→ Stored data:
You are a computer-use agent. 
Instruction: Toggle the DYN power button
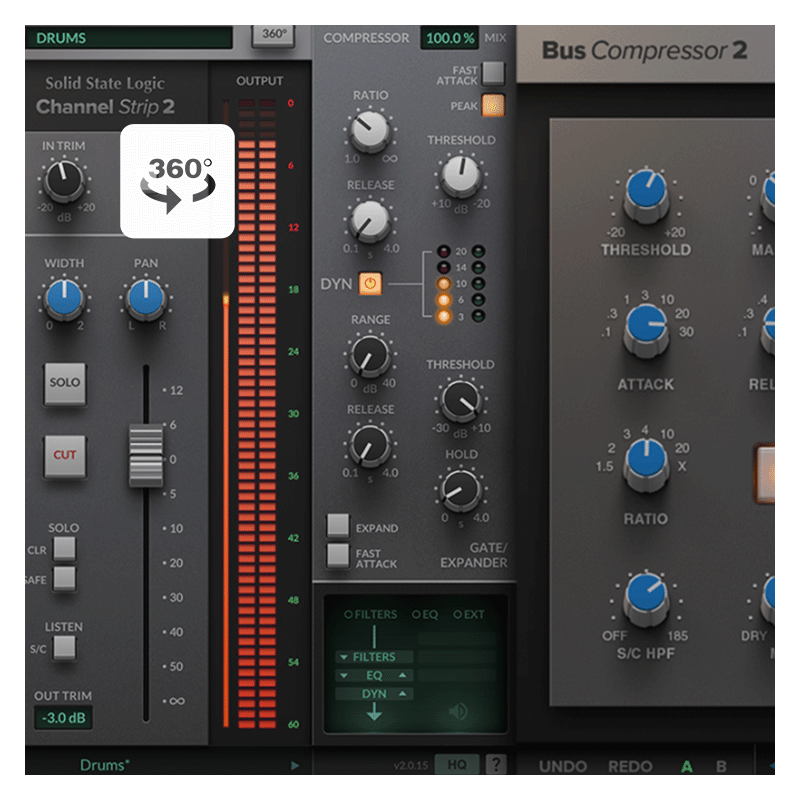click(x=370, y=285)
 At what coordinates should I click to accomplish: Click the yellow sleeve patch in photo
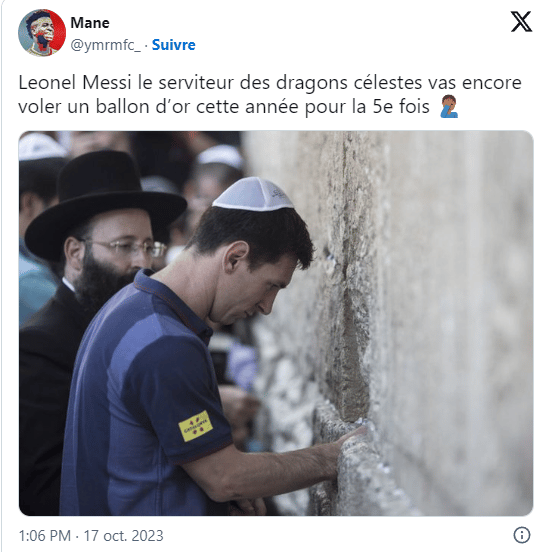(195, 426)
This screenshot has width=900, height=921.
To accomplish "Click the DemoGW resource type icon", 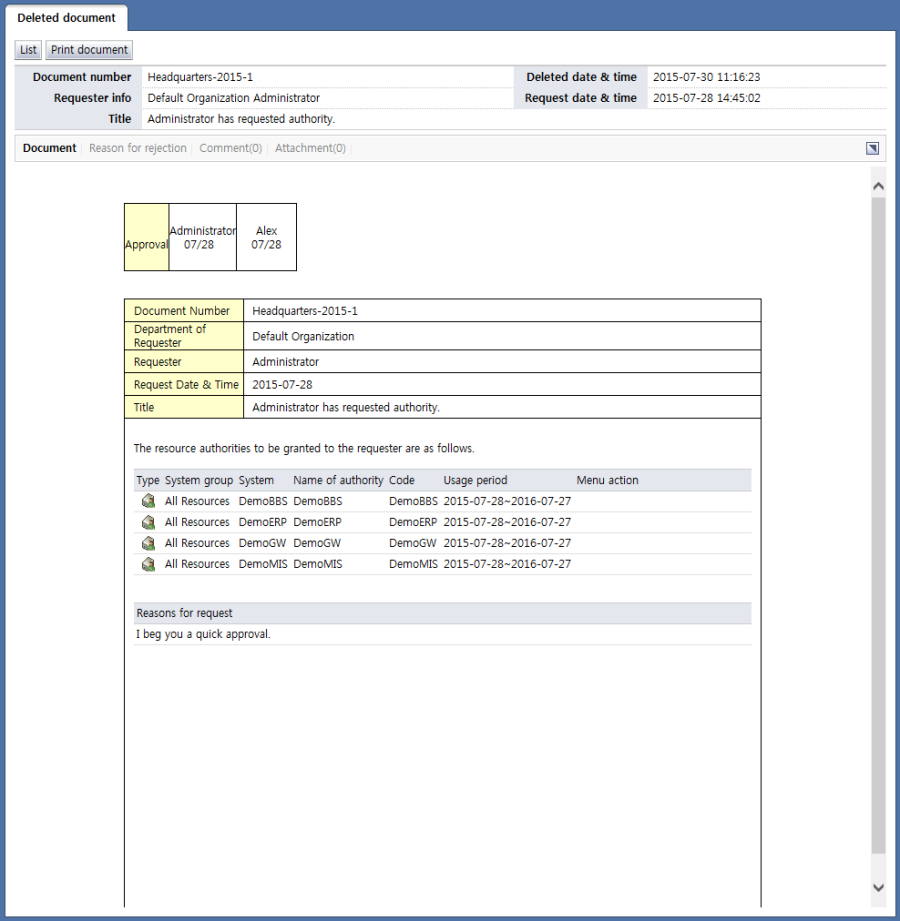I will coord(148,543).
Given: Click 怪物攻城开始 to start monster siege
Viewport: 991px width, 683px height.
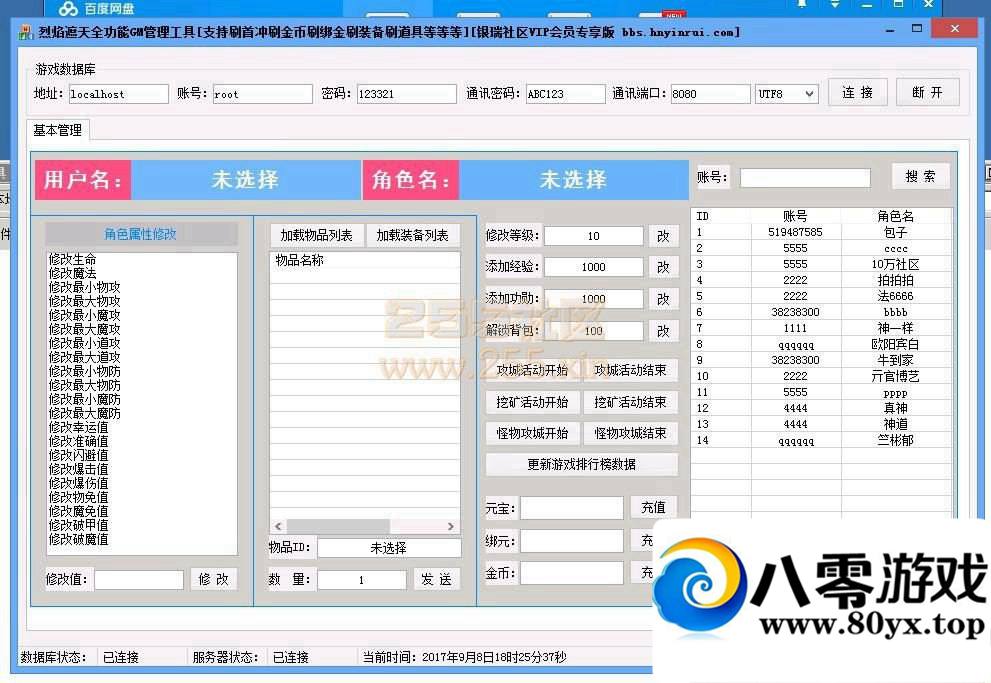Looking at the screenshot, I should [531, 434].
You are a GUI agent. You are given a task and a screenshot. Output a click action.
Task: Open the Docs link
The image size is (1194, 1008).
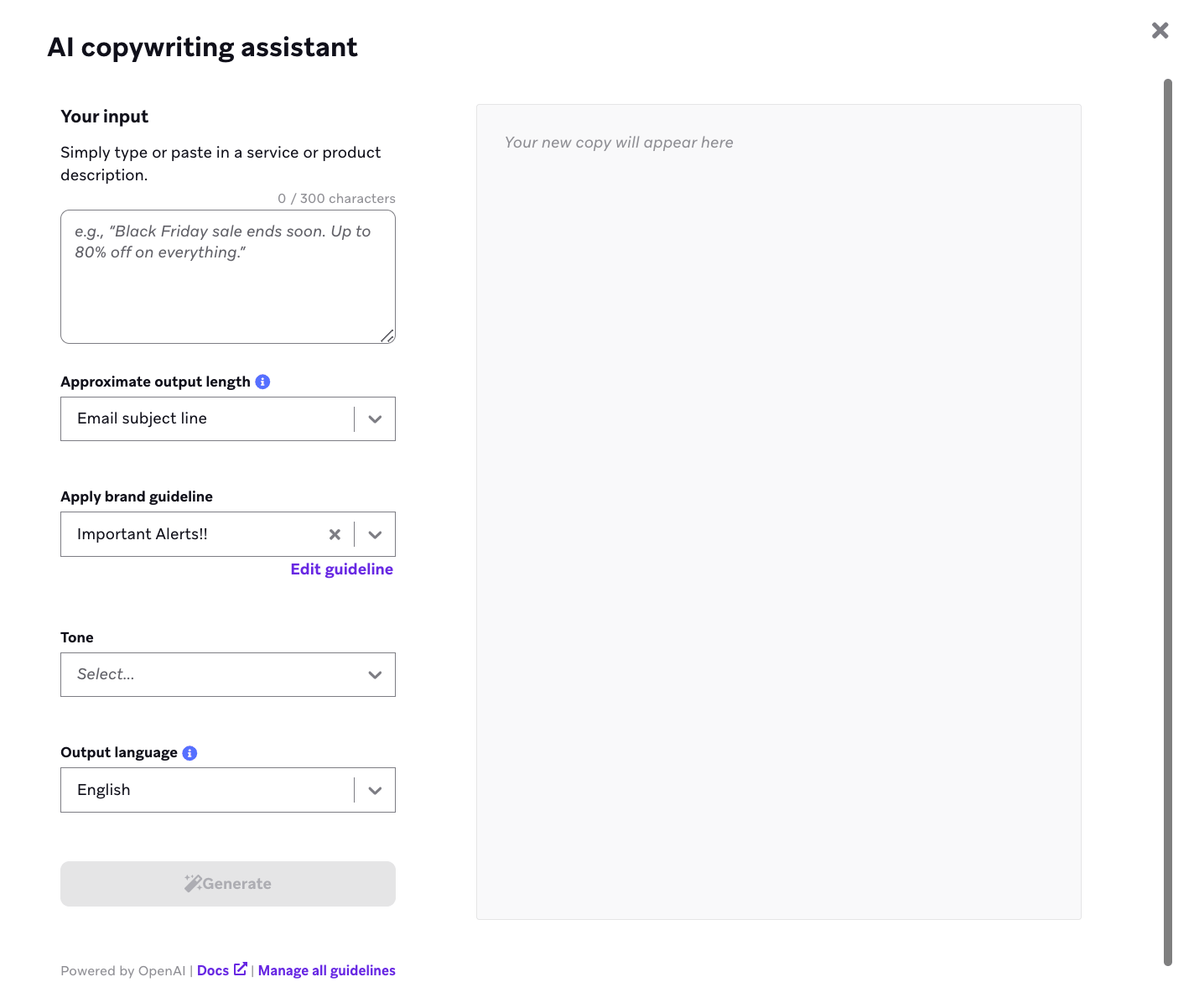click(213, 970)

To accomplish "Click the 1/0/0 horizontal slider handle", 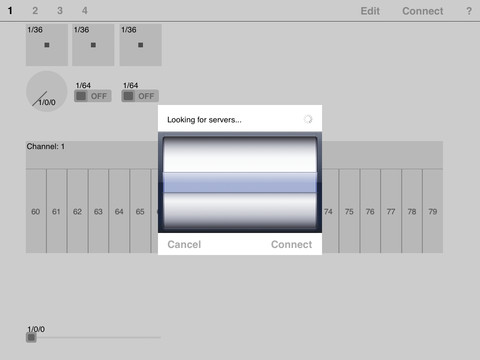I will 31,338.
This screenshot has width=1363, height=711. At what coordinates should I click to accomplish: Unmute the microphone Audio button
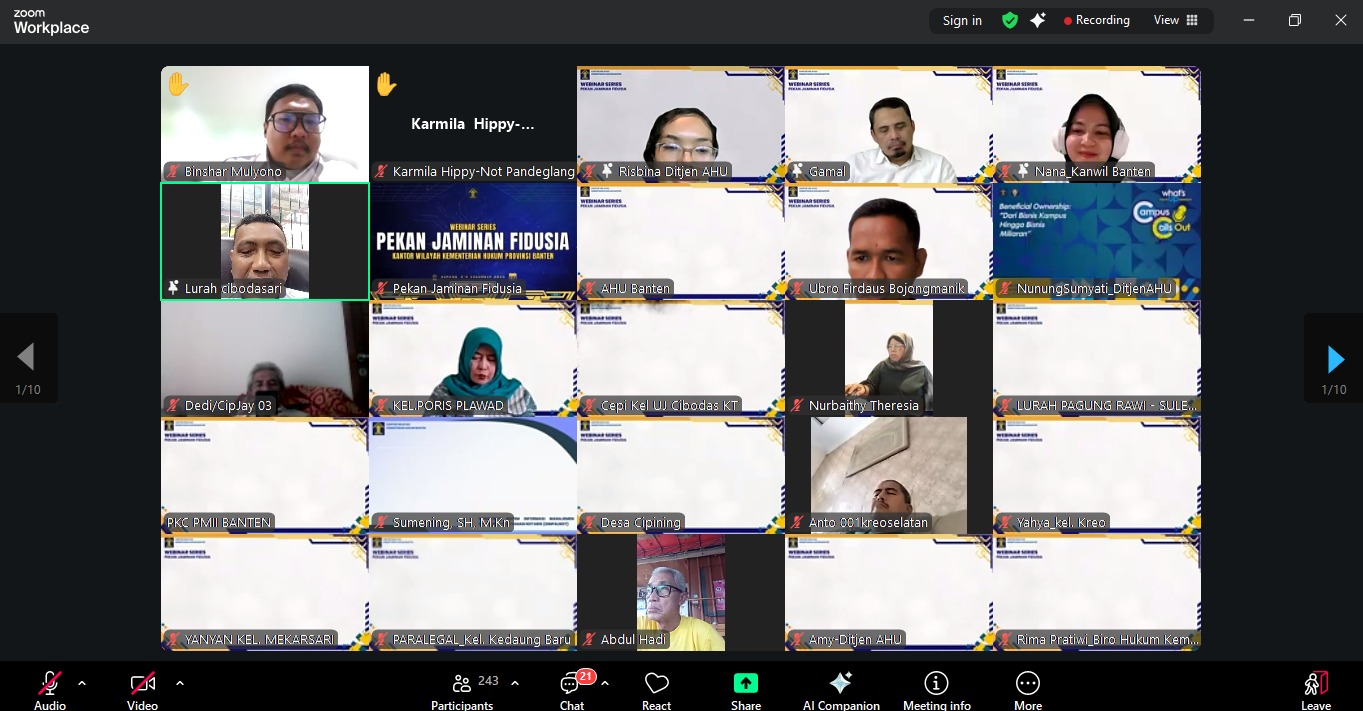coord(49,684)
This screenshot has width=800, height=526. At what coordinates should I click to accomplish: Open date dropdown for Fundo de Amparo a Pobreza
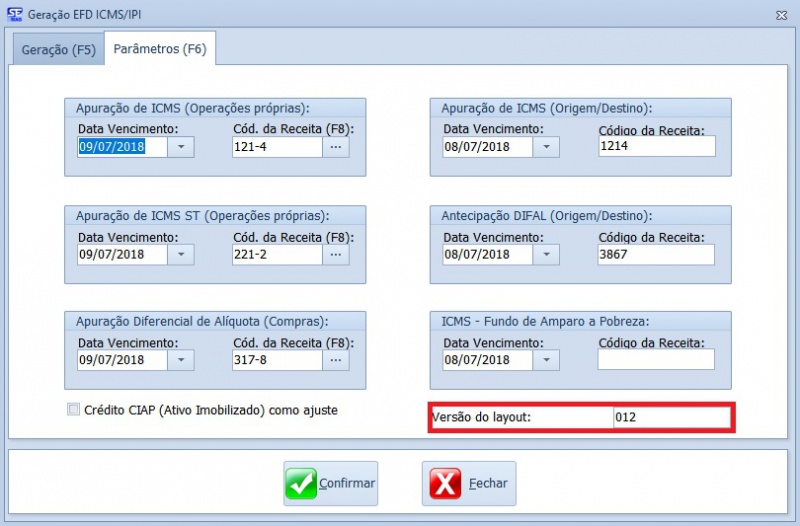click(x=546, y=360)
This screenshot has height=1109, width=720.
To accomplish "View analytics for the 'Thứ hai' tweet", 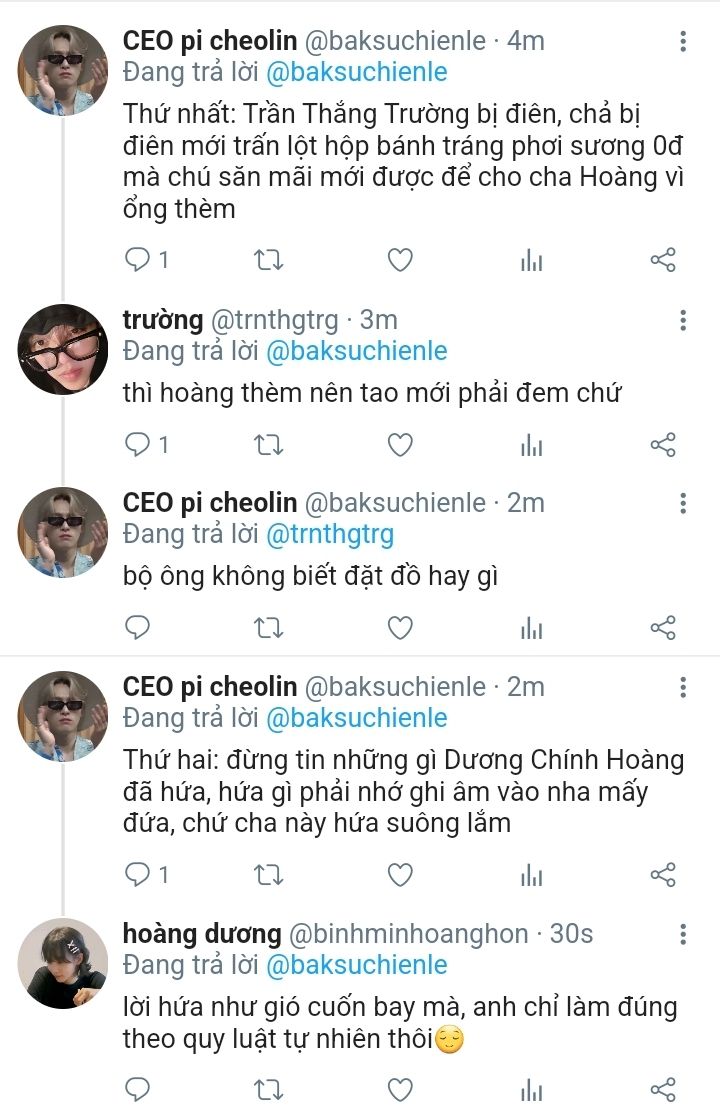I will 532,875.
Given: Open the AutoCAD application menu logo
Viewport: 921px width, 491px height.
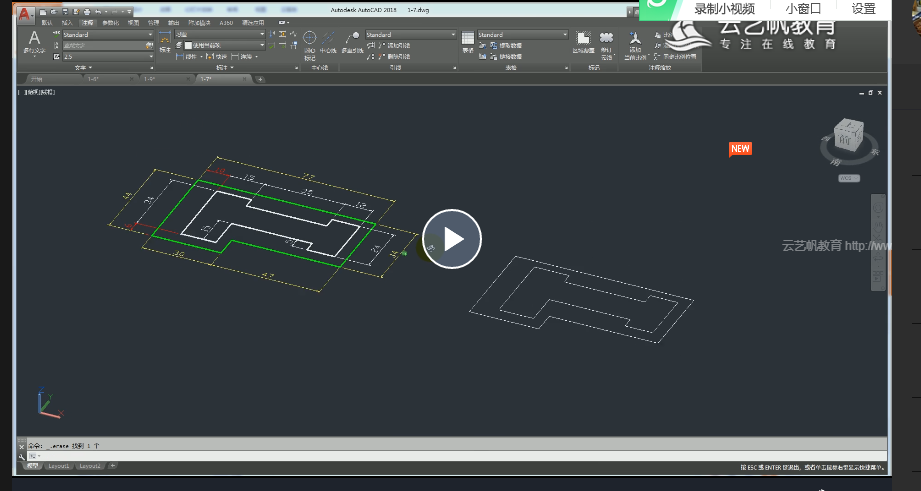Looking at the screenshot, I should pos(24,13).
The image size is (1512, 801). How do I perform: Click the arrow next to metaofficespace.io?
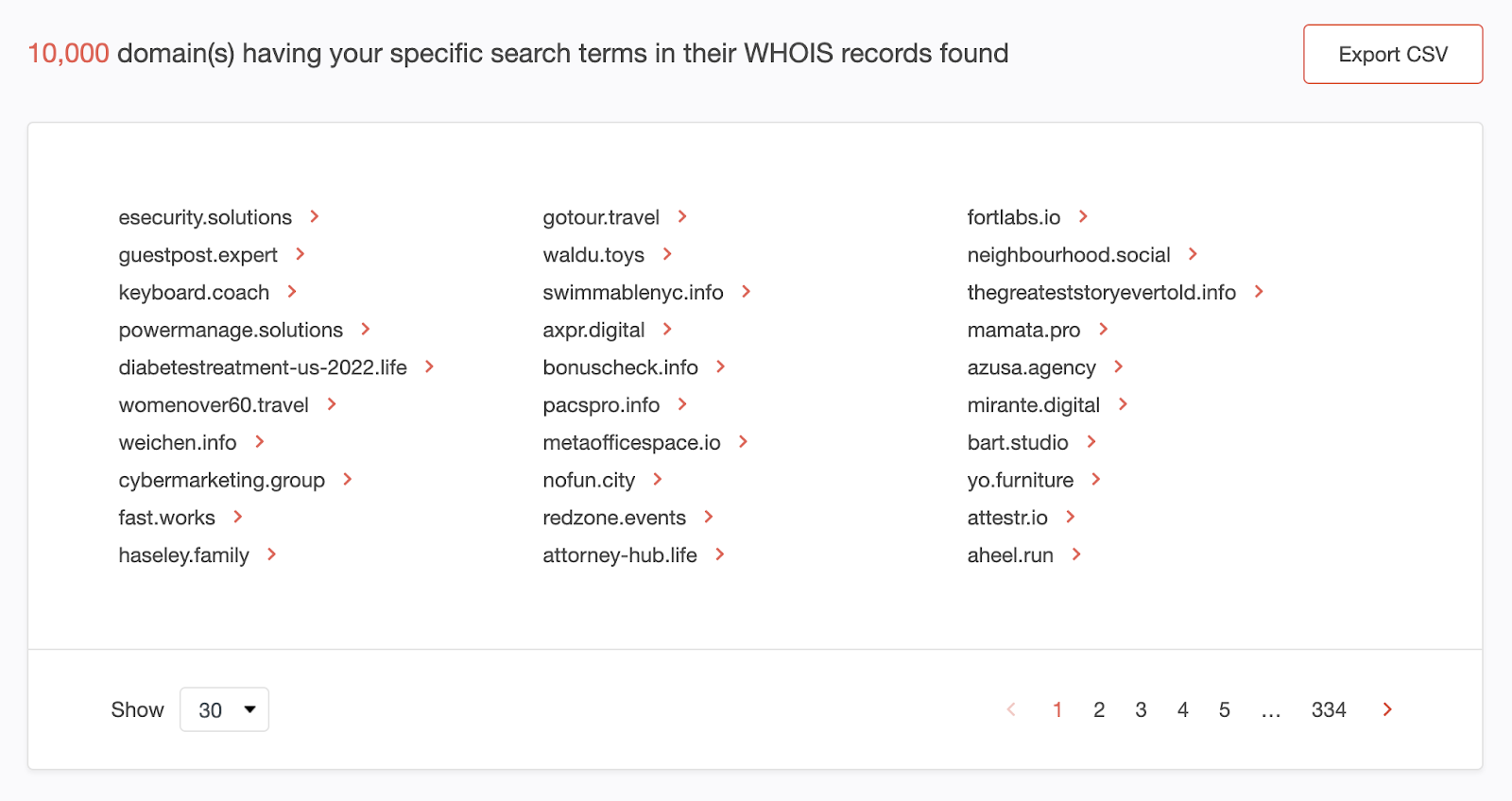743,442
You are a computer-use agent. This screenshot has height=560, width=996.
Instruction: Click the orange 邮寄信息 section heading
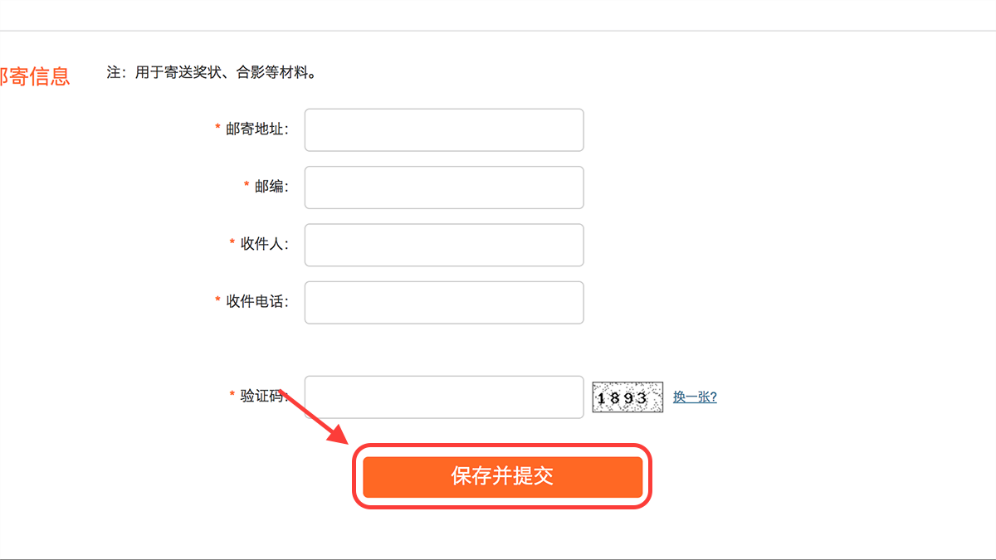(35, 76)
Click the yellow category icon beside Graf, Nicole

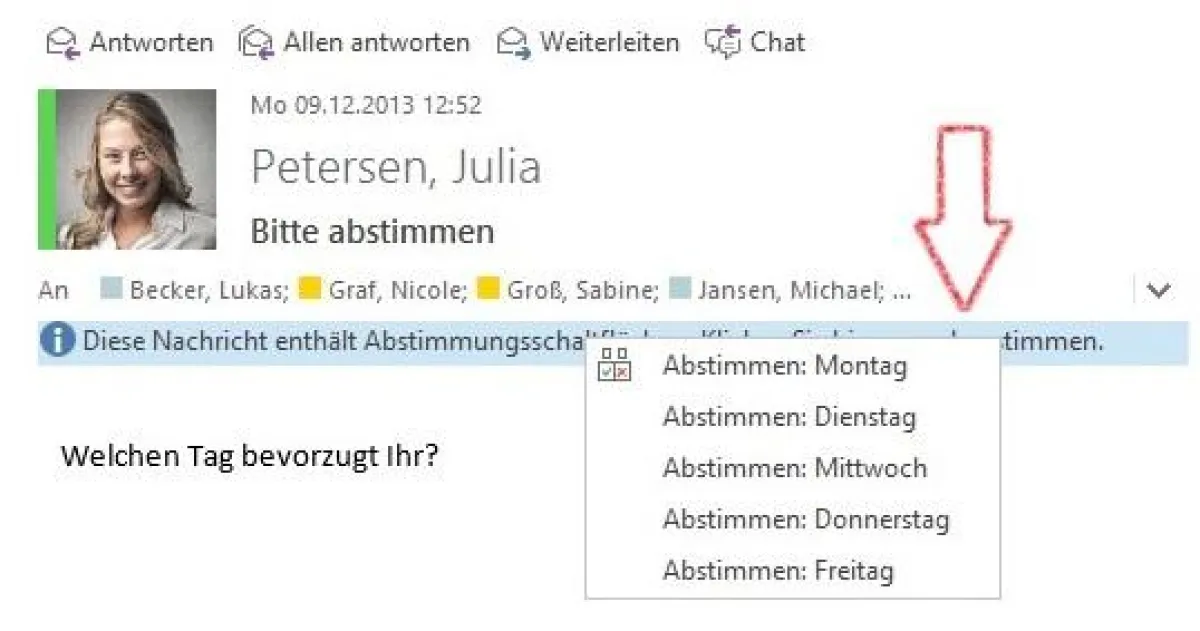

→ WORK ITEM:
An exact transcription is needed, covering the line with "You are a computer-use agent. This" and every line after it to the end of the entries, but not the pictures.

→ RESPONSE AREA:
You are a computer-use agent. This screenshot has height=560, width=996.
Instruction: Click the orange 邮寄信息 section heading
(35, 76)
Click the yellow category icon beside Graf, Nicole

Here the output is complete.